Je t'ai perdu combien de fois ? Un peu plus à chaque fois que le couperet tombait. Non, je n’étais pas une employée de maison de retraite, j’étais juste ta petite fille dont le cœur se consumait lorsque tes yeux vides traversaient les siens.
Tes yeux sont désormais clos, à jamais. Tu as quitté ton corps de prison pour aller ailleurs. Merci, à qui ? A quoi ? Je ne sais pas, mais merci pour cette délivrance.
Où est tu allée, mamie ?
Je me sens amputée d'une partie de moi, je me sens seule dans mes souvenirs d'enfant. J'ai besoin de te retrouver, j'ai besoin de faire rejaillir ces émotions qui nous construisent au fil du temps. Qu'advient-il de moi sans le socle de ma lignée ?
J'ai peur moi aussi d'oublier peu à peu ces moments anciens, j'ai peur d'avoir gravi un échelon et de me rapprocher un peu plus de ma fin.
J'ai cette idée folle de te chercher, de te ressentir. Pourquoi ne pas y croire ? Je te sens à mes cotés, bien plus que lorsque tu étais en vie, libérée de tes maux.

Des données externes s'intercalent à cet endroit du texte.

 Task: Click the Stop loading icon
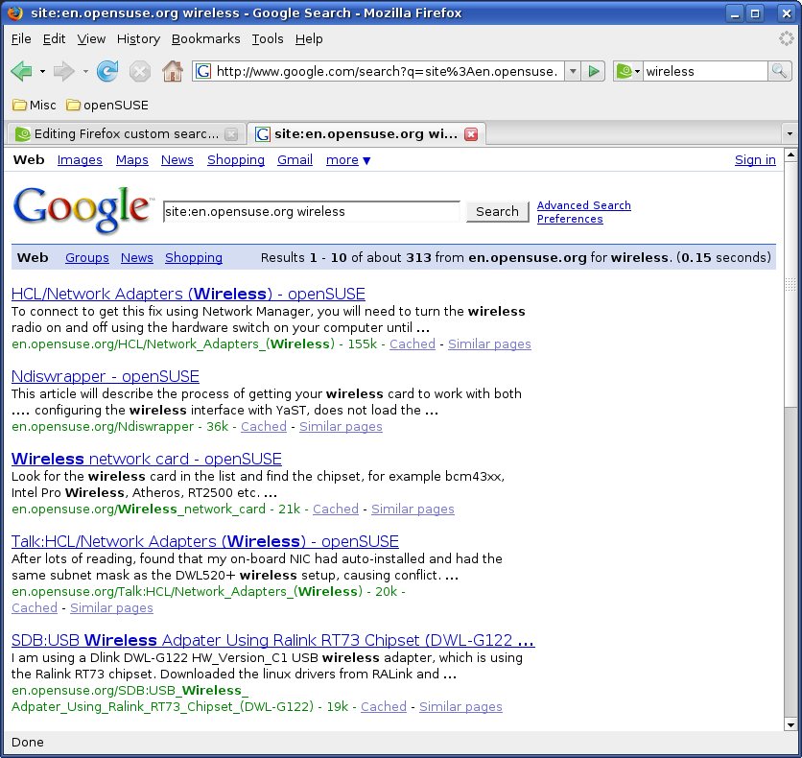pos(140,71)
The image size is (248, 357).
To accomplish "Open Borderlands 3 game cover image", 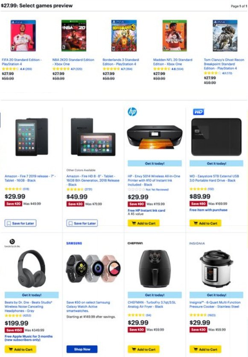I will pyautogui.click(x=124, y=36).
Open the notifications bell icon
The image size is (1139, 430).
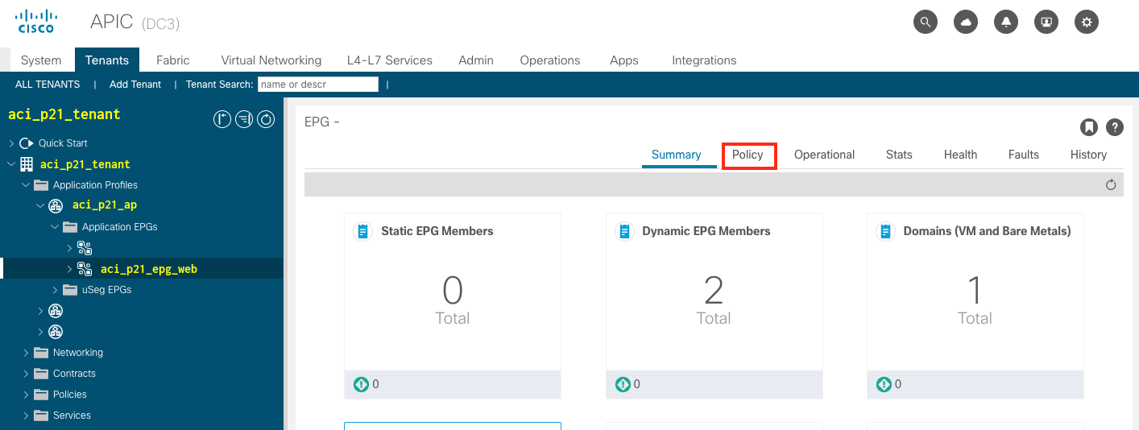(1006, 22)
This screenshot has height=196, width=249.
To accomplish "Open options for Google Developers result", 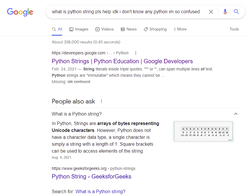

Le poème de Saint Augustin que j'ai lu le jour de tes obsèques résonne encore en moi. Pourquoi ne serais-tu pas alors « juste de l'autre coté du chemin » ?
J'ai besoin de trouver du sens, j'ai besoin que tu m’épaules dans mon parcours, dans ma vie. J'ai besoin de ressentir ta force et ta bonté. Je n'ai pas peur de bousculer les convenances, je suis prête à penser différemment de mon entourage. Sans preuve mais sans prosélytisme, je suis prête à m'ouvrir à d'autres croyances adogmatiques.
Alors voilà, mamie, faisons tomber ensemble les remparts du bien penser, et ouvrons nous à la possibilité d'une autre voie. Choisissons de faire confiance à ce que nous susurre notre cœur.